** About this exercise **
Copy out the part of the listing that opens with the line containing "I want to click on app-bar: Register, so" and runs through the end of the listing, both ends included, leaving out the pictures.
-*-
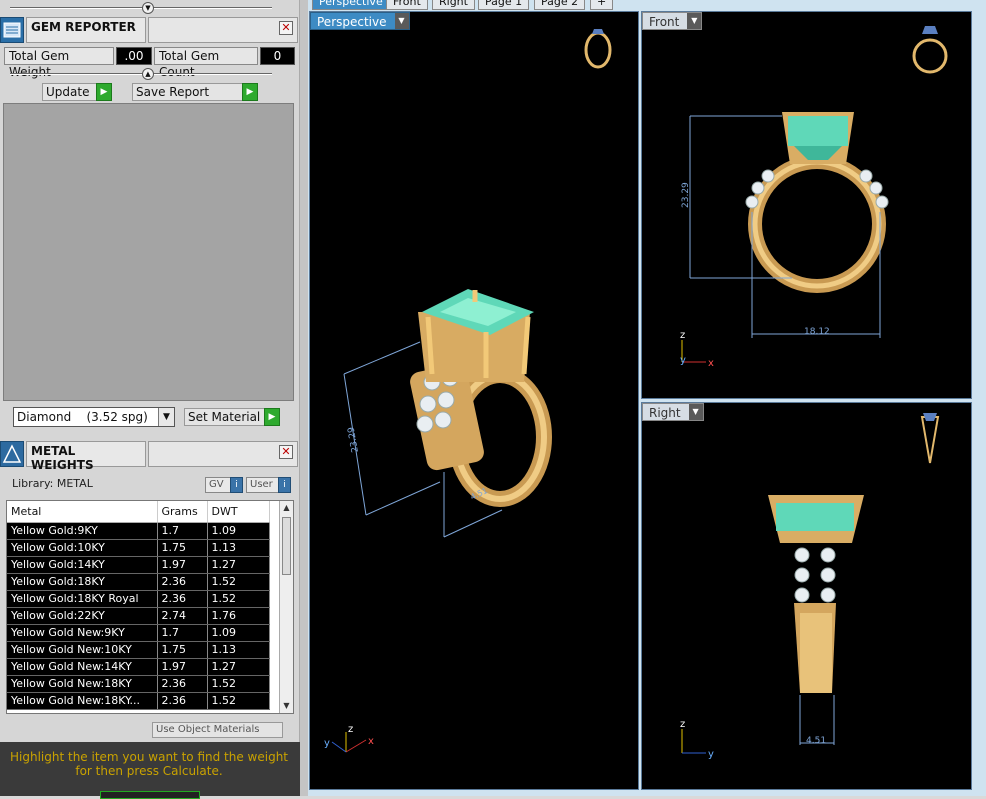  I want to click on svg-text: 18.12, so click(817, 332).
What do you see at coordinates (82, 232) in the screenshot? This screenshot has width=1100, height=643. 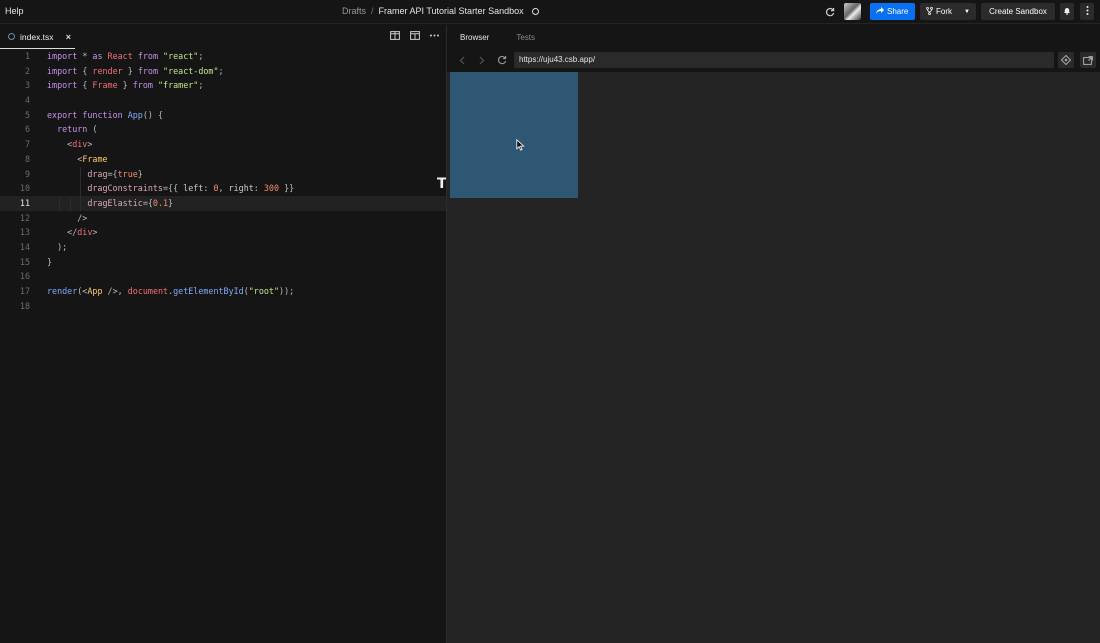 I see `code-text: </div>` at bounding box center [82, 232].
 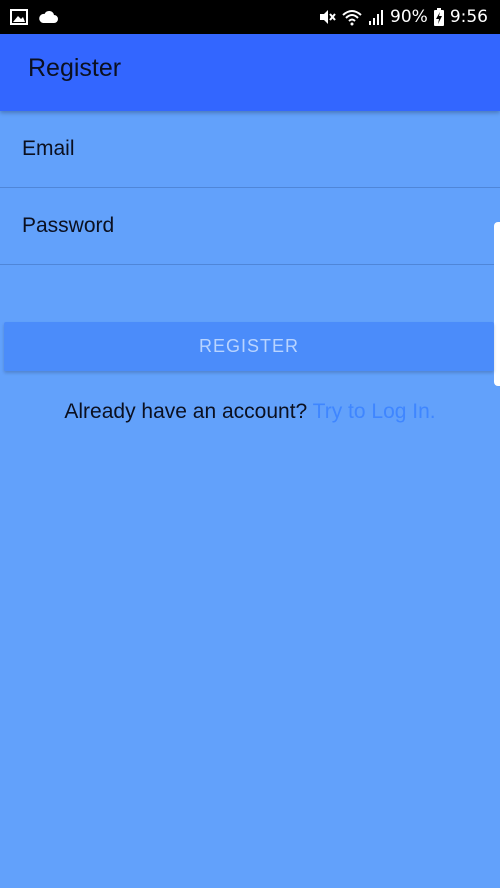 I want to click on app-bar: Register, so click(x=250, y=72).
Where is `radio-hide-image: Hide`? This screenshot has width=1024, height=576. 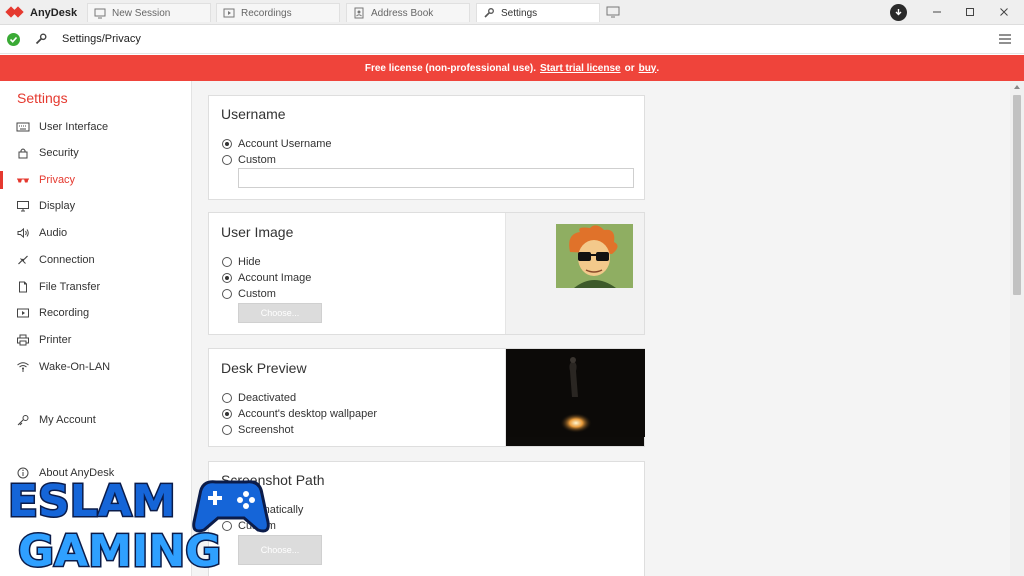
radio-hide-image: Hide is located at coordinates (242, 262).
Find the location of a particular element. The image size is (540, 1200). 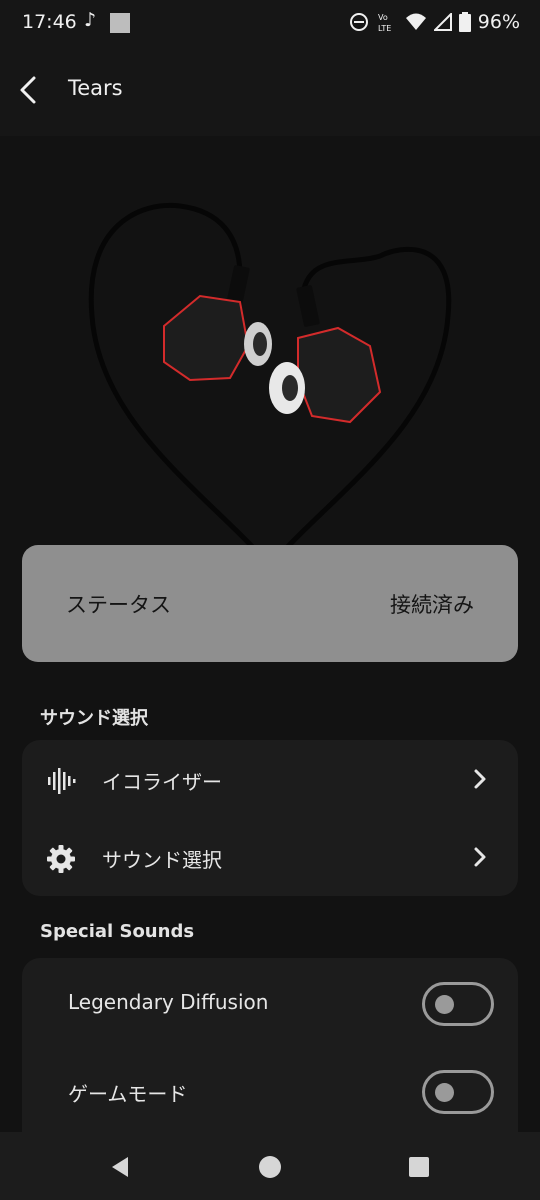

system-navigation-bar is located at coordinates (270, 1166).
-*-
** Solution for this problem **
  I want to click on app-bar: Register, so click(x=250, y=72).
Where is `radio-hide-image: Hide`? This screenshot has width=1024, height=576. 
radio-hide-image: Hide is located at coordinates (242, 262).
Find the location of a particular element. The image size is (540, 1200). 

system-navigation-bar is located at coordinates (270, 1166).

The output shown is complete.